O engenheiro Luciano Loman, bolsista que ingressou na instituição em 2015, diz que sempre quis viajar para conhecer o mundo. Mas virou empresário de uma subsidiária austríaca de serviço para agricultura de precisão, como estação meteorológica e modelagens hídricas para manejo do solo. “No final da contas eu caí em um ambiente em que posso, além de conhecer o mundo, aprender e olhar para a necessidade das pessoas”, diz ele. Loman está estudando as fazendas verticais e quer desenvolver para o Brasil uma modelagem para áreas urbanas. “Com água e luz controladas é possível produzir dez vezes mais que no modelo convencional”, afirma. Loman já viajou para a Europa, Estados Unidos, Quênia e África do Sul. “Em Soweto e Johanesburgo, por exemplo, há iniciativas fantásticas de produção de alimentos em comunidades carentes”. Ele pretende terminar a bolsa neste ano, período em que Murilo Bettarello e Carla Borges darão os primeiros passos da pesquisa. Membro da Via Verde, consultoria com 30 profissionais, Bettarello quer melhorar uma startup criada em 2015, a EasyAgro, para levar informação ao produtor rural.
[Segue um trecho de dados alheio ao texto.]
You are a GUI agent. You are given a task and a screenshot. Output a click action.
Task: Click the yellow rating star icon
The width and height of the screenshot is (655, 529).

Trata-se de um aplicativo com todas as informações comerciais sobre produtos para o combate a pragas, doenças e daninhas, além de sementes. “Não é uma ferramenta para competir com o agrônomo ou técnico, é para somar.” Sem nenhuma propaganda, já foram baixados 20 mil aplicativos. Borges, que toca junto com a família uma área de 11,5 mil hectares de soja, milho, sorgo e feijão em Chapadão do Céu (GO), quer resolver um problema seu e de seus vizinhos: como fazer a gestão de máquinas agrícolas, para reduzir o tempo das manutenções preventiva e corretiva. “Temos máquinas que trabalham três meses por ano”, diz Borges. “Se uma fazenda está a 70 quilômetros da cidade, uma quebra pode ser um dia parado, comprometendo a produtividade da lavoura.” Ela irá para Japão, Indonésia, Cingapura, Reino Unido, Israel e Estados Unidos. “Quero chegar a uma solução prática, através de um aplicativo on line que faça a leitura do problema ocorrido, fazendo o mecânico ganhar tempo na troca de peças”, diz ela. “Nunca quis sair da fazenda, mas sei que pesquisando com a Nuffield estou na direção certa, vou conseguir as resposta que preciso.”